そういう専門知識をビジネスに繋げるのが経営者の仕事だと思うんだが,経営者には技術知識がないので何をどうしていいかが分からず,どれほど優れた技術があっても*4使いこなせない.まさに猫に小判.
http://d.hatena.ne.jp/JavaBlack/20090111/p1
さらにこういう上司をフォローするための「こみゅにけーしょんのうりょく」なんて非生産的な技術は,誰であろうと磨く気は起きないと思うよ.
文科省の今泉柔剛・大学改革推進室長は「博士の増加は間違いではなかった。責任は彼ら自身や大学院教育、産業界・社会などすべてにある」。ただ「文科省も関係者への働きかけが不十分だったかもしれない」と認めた。
結果論だけど,順番が逆だったことが悲劇を生んだ.
まず最初にニーズが増えて,博士の給与が何倍にも高騰し*5,それから供給を増やすべきだった.ニーズも無いのに供給だけ増やしても,年功序列の元では単なる高年齢新卒としてしか見て貰えなかった.*6
「私を信じて下さい.悪いようにはしないから」
http://mojix.org/2009/01/20/kaikokisei_wrong_justice
http://mojix.org/2009/01/21/donokurai_kaiko
ついでにメモ.
相変わらずやってるけど,こいつはいつまでコレを続ける気なんだろうか.まるで「私を信じて下さい.悪いようにはしないから」と言われてるような気分だけど,それって詐欺師のセリフだよな.

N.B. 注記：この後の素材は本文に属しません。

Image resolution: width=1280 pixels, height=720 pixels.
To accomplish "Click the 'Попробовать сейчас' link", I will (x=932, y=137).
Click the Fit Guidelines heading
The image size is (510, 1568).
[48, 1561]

http://d.hatena.ne.jp/JavaBlack/20080603/p1
http://d.hatena.ne.jp/JavaBlack/20081220/p1
セーフティーネット構築を後回しにして正社員の解雇規制撤廃を訴えてるけど,順番を逆にするとオーバードクターやニート問題と同様な悲劇を生むと思うよ.